A door opened from one of the cell blocks, almost a mile and a half away, and Mitchell’s train of thought slammed to a halt as he saw four guards exit the block, between them a small, white–haired man in orange prison overalls and weighed down by steel chains that glinted in the sunlight. Mitchell leaned down and pressed his eye to the military–grade optics. The scope did not have any zoom function, designed instead to provide the clearest image of a distant target possible. Mitchell had positioned the scope based on previous prisoners he had seen escorted from the block, and in the meantime he had watched birds of prey wheeling in the sky above to judge the thermals and the light winds between his lonely mountain hideout and the prison before him. Conditions were perfect, light winds, few thermals, clear visibility. Even at such extreme range, Mitchell knew that he could not miss, and with the gentle breeze in his face he knew that not only would his target be dead before anybody heard the shot, they would likely barely hear the shot at all. Mitchell would be long gone before the security guards would be able to pinpoint where the shot had come from.

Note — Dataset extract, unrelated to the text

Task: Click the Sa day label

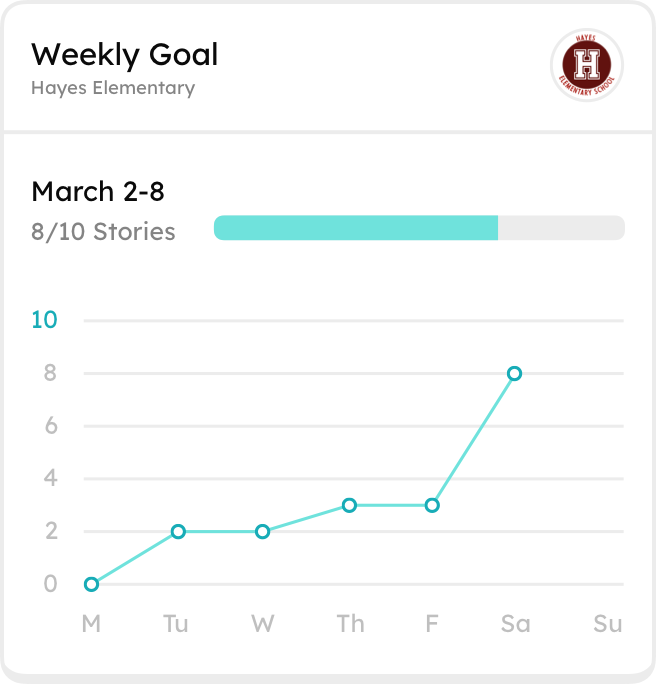Action: coord(516,623)
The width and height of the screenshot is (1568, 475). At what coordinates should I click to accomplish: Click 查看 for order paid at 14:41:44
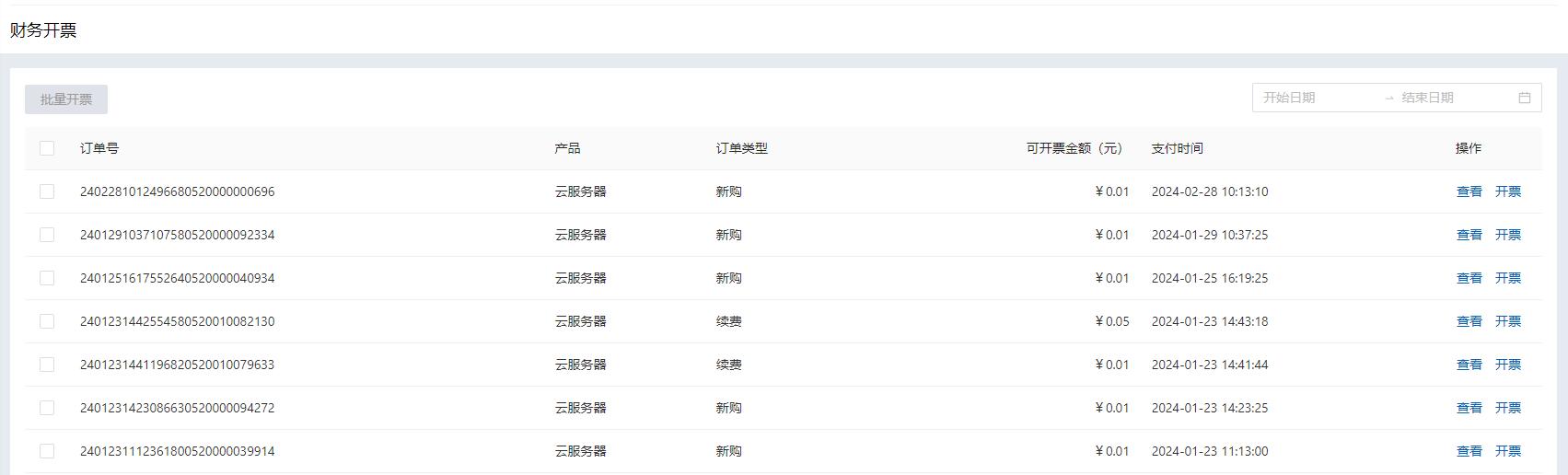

His gloved finger rested on the trigger as his left thumb turned the rifle’s safety switch to off as he prepared to fire.
***
VIII
Ethan hadn’t been sure what he had expected to feel when he saw Victor Wilms being dragged out of the sally port of Florence ADX, but sympathy hadn’t been high on his list. Yet despite himself, the sight of an elderly man on his knees was still something that compelled him to reach out, to assist, to help in some way. It was only his knowledge of what a cruel man Victor Wilms had become that forced him to stand firm.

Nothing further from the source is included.